President’s “Model for the Nation,” Massachusetts, Now Boasts City with Longest Wait to See a Doctor

January 30, 2014

BEANTOWN DOC DELAY

“Proven Model” For Health Care Reform Leaves Patients Lucky Enough to Still Have a Doctor Waiting More Than a Month and a Half for Appointments

Much has been written about Americans losing their health care coverage or access to their doctors in the wake of the president’s health care law. But even for those Americans who still have a doctor, there is troubling news. Forbes reports, “Patients are waiting an average of 18 days to schedule an appointment for a doctor, according to a study of appointments for commonly used specialty physicians in 15 major U.S. cities. … The longest wait to see a doctor was in Boston where the average wait was 45.5 days to schedule an appointment with a family physician, dermatologist, cardiologist, orthopedic surgeon or obstetrician/gynecologist.”

In late October, as the health law was four weeks into its disastrous rollout, the president rushed to Boston to defend the new law from famed Faneuil Hall, delivering remarks in the state that served as Obamacare’s inspiration. The president boasted, “And it’s because you guys had a proven model that we built the Affordable Care Act on… Your law was the model for the nation’s law.”  Fast forward to today, and Boston now tops the nation in doctor wait times, averaging more than a month and a half on average for an appointment. And that is just for those who are lucky enough to find a doctor or keep their doctors – as the president promised.  But the problems between Americans and their doctors are not limited to just Massachusetts.

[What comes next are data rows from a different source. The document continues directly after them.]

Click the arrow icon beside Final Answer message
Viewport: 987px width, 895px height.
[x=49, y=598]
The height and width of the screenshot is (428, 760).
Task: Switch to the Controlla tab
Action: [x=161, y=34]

Ahead of President Obama’s visit to Nashville, Tennessee, WSMV reports that families are learning the hard way that their new health care coverage does not cover the doctors they have had, and liked. “Simpson says the new health care law is not working for her family and she says other families may be in the same situation. ‘Obamacare is not working. A lot of people that have the same issues we have and don’t know it yet, until they try to use it,’ she said.”

Fox 28 in Ohio adds, “There are growing concerns that Ohio medical facilities may no longer be able to use some insurance companies. This could mean families who have been going to the same trusted physician for generations may have to find a new doctor.”